Exercise aim:
Determine how many lines in the entries below include the word "arrow", and reply with that number alone.

(Excerpted data begins)

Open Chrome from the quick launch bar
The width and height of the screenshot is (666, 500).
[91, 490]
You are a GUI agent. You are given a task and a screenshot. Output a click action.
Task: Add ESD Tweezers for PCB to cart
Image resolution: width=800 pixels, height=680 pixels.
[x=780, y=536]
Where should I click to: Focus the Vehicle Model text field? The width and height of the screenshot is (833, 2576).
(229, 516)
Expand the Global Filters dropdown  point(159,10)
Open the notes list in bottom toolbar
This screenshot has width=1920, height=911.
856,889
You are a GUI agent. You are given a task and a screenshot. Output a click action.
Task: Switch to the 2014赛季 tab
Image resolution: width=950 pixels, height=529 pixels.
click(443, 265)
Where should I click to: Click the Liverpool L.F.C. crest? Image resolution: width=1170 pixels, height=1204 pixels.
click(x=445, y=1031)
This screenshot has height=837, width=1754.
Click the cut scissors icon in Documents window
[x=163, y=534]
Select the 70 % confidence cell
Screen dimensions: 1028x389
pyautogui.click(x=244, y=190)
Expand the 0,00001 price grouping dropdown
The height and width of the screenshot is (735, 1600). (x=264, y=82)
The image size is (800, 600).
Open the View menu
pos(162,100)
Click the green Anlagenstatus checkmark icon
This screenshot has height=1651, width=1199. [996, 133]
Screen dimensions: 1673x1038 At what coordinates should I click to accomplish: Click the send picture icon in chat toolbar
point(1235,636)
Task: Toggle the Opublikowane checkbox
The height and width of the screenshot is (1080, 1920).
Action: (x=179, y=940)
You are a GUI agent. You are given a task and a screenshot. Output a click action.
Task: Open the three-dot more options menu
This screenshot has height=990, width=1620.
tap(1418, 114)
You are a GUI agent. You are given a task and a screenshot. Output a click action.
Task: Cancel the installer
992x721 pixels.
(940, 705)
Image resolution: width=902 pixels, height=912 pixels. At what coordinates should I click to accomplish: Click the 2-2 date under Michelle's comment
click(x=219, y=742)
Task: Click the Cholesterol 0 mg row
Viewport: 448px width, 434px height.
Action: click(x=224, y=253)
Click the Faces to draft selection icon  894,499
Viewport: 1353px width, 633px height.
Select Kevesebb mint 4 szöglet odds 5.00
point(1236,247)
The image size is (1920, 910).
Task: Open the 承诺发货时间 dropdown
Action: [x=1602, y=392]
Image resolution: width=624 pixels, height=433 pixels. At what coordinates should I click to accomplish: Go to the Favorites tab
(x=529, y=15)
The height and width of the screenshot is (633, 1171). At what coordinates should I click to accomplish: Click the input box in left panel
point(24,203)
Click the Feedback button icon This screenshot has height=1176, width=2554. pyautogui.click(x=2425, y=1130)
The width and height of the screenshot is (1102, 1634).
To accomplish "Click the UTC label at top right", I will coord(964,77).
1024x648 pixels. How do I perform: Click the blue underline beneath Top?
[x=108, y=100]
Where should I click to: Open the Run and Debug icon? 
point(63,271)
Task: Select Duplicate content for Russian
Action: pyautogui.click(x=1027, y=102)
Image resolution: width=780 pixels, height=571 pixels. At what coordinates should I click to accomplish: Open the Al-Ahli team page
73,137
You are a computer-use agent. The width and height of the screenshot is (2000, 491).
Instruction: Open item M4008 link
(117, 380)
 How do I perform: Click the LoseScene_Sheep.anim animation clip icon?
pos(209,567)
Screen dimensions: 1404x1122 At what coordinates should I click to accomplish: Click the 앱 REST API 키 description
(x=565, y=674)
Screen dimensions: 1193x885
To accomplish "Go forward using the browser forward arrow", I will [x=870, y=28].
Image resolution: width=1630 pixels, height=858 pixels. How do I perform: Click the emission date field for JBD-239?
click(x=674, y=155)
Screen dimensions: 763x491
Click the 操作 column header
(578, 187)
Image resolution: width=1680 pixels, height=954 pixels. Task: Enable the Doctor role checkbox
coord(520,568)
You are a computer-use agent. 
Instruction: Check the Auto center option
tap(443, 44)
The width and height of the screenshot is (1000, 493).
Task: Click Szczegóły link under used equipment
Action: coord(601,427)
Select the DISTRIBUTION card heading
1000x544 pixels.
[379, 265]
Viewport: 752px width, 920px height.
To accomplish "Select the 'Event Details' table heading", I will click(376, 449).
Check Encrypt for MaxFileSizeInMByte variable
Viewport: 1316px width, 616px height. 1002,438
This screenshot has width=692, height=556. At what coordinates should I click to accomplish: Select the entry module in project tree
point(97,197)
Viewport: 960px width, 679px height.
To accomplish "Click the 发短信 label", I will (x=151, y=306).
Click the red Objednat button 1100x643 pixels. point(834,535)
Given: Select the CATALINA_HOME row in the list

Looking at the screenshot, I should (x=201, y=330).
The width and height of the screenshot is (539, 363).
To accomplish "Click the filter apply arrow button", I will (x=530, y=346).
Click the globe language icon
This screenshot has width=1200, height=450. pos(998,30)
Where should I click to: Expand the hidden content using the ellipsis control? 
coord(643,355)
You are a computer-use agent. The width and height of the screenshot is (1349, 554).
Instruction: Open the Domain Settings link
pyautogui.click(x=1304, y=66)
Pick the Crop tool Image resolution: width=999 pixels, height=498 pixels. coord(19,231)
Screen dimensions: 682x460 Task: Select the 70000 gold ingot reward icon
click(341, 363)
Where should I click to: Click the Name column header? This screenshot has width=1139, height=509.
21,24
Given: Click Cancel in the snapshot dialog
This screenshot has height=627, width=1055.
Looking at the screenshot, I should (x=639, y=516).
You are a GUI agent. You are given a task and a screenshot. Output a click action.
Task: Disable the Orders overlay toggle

(Excerpted data ends)

Exercise result:
2